Es ist also an der Zeit, sich nach einem neuen revolutionären Subjekt umzuschauen. Und das steht weder am Fließband noch zu Monatsbeginn pfeifend und protestierend vor dem Arbeitsamt. Nein, im Herzen der Bestie, in der Hochburg des Kapitalismus selbst, da formiert es sich: Die Aktionären aller Länder sind es, denen sich nun die einzigartige Chance bietet, Schluß zu machen mit dem elenden System!

Dafür müssen sie sich allerdings frei machen von ideologischer Verklärung und falschem Bewußtsein. Von wegen, irgendwann würde es schon wieder aufwärts gehen, die nächste Hausse sei nur eine Frage der Zeit - all das ist nichts als reine Propaganda, der kümmerliche Versuch, zu retten, was längst nicht mehr zu retten ist. Hinweg damit!

An welch armselige Hoffnungen soll sich der Klein(re)aktionär denn auch noch klammern? Die trügerische Aussicht auf Statussymbole wie ein Eigenheim mit Gartenzwerg, die goldene Armbanduhr oder den Urlaub auf den Bahamas hindert ihn noch daran, sein wahres Bewußtsein zu entwickeln. Die Aussicht auf materielle Dinge, sie blendet das entfremdete Subjekt und nährt die Illusionen auf Rendite.

Aber: Wer jetzt noch Aktien kauft, um zu den Gewinnern zu gehören, steht ganz klar auf der Verliererseite. Warum die Aktien der Deutschen Telekom behalten, nur um sich davon eine Befehlsgewalt über das Team Telekom zu versprechen, damit auch nächstes Jahr Marco Pantani die Tour de France gewinnt? Das ist doch genauso dumm wie der Erwerb von McDonalds-Anteilen, in der Hoffnung, dann eine Preissenkung nach der anderen befehlen zu können.
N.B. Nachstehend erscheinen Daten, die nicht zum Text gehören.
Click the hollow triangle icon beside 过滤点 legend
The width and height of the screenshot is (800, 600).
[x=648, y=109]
Und SAP, dieser Geheimfavorit, der angeblich eine Lösung hat, wie Computer auch nach der Jahrtausendwende weiter funktionieren - was nützt das schon, wenn demnächst sowieso alles zusammenbricht? Genauso wenig wie die Aktien von London: vögeln tun die Leute ja immer, notfalls auch ohne.

Denn die Kleinaktionäre, sie sind nicht mehr weit davon entfernt, sich von der Klasse an sich zur Klasse für sich zu formieren. Dann wird das falsche Bewußtsein endlich und endgültig überwunden und weltweit werden sich die Aktionäre formieren und mit ihrer gewaltigen Stimme einfordern, was man ihnen bisher vorenthielt. Deswegen ist Aktien verkaufen die revolutionäre Tat dieser Stunde! Und zwar alle! Alle auf einmal!
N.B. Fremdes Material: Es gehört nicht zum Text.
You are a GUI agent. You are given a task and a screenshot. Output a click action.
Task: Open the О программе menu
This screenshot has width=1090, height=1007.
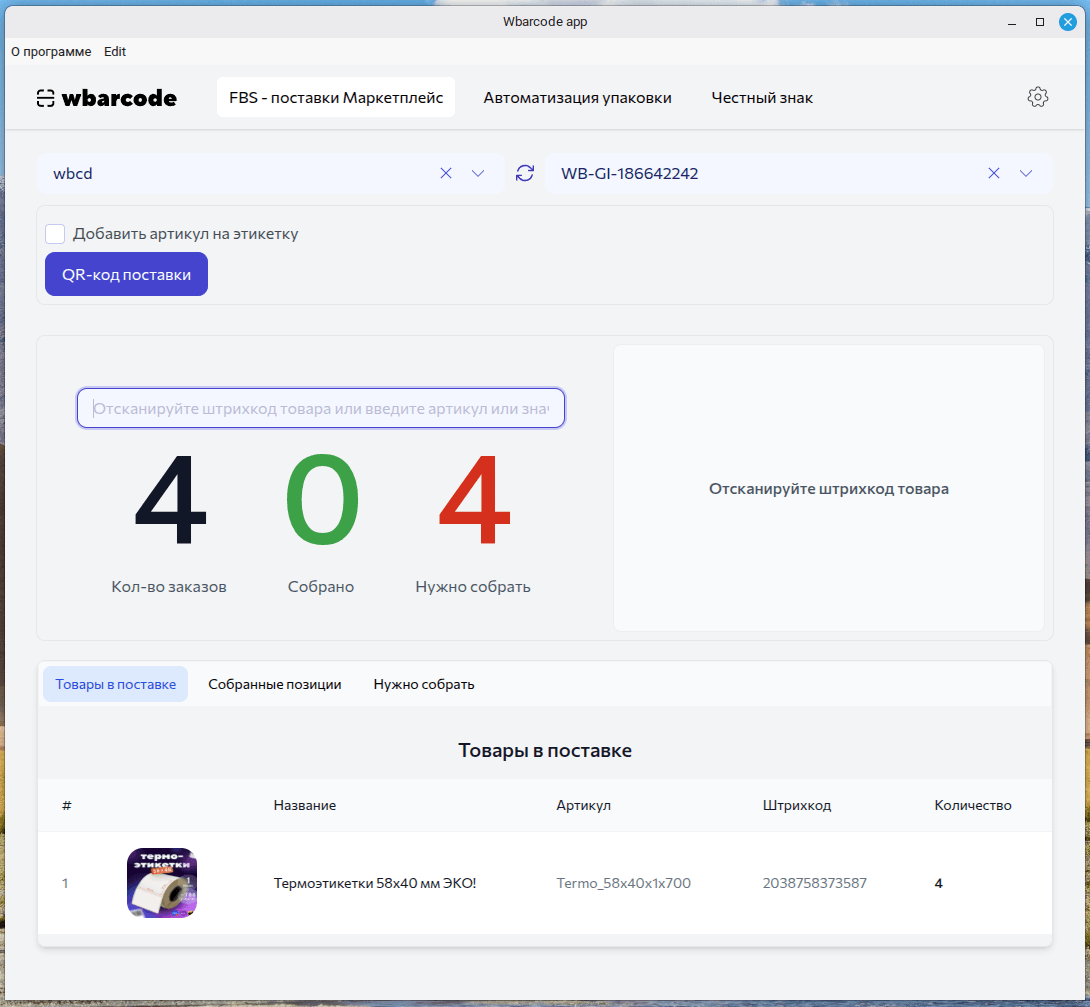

Nur keine falschen Hoffnungen: Sichere Häfen gibt es nicht, denn die Zeichen stehen auf Sturm; ein wahrer und revolutionärer Orkan kündigt sich an. Vergessen seien jene Lüftchen, verursacht durch den Appell des großen Steuermanns an alle Chinesen, gleichzeitig in die Luft zu springen, um damit die Erdachse gewaltig zu verschieben. Oder die Öko-Aufrufe, alle Heizgeräte gleichzeitig anzuschalten, damit die Energieversorgung zusammenbricht. Das waren Peanuts. Kleine, unbedeutende Scharmützel. Nun aber ergibt sich die Möglichkeit, den Krieg zu gewinnen - durch den gleichzeitigen Verkauf aller Aktien weltweit das System wirklich in Bedrängnis zu bringen, es von innen heraus auszuhebeln, ihm den finalen Kick zu geben.

Was das für Folgen hätte! Das Kapital der großen Firmen wäre einfach weg, Investitionen unmöglich, der Kauf von Rohstoffen und Arbeitskraft auch. Und wie schnell würden Kapitalisten ohne Kapital zu anderen

-isten werden, wenn man ihnen nur eine entsprechende Perspektive böte - eine revolutionäre natürlich. Die natürlichen Verbündeten der Aktionärsklasse gilt es mit dieser Aktion zu gewinnen: Heere von Aktienhändlern, Bänkern, Unternehmensberatern, Managern und Vorstandschefs würden von einen Tag auf den anderen überflüssig, arbeits- und brotlos. Eine Lumpenbourgeoisie bisher unbekannten Ausmaßes würde entstehen und der revolutionäre Umbruch ein reines Kinderspiel.

In dem Bündnis aus Kleinaktionären und der verelendeten Bourgeoisie liegt das gewaltige revolutionäre Potential der Zukunft, die Möglichkeit den Fetischcharakter der Aktienkurse zu entzaubern und damit die Entfremdung der Börsenökonomie zu brechen.

Die Kleinaktionäre aller Länder sind unser aller Zukunft, sie müssen ihre Chance erkennen und alle Aktien verkaufen! Gleichzeitig! Dann ist es aus und vorbei mit dem Kapitalismus, solange sie ihre Wertäquivalente nicht wieder in Rentenpapiere re-investieren. Denn daß die Renten nicht sicher sind, weiß schließlich jede Oma.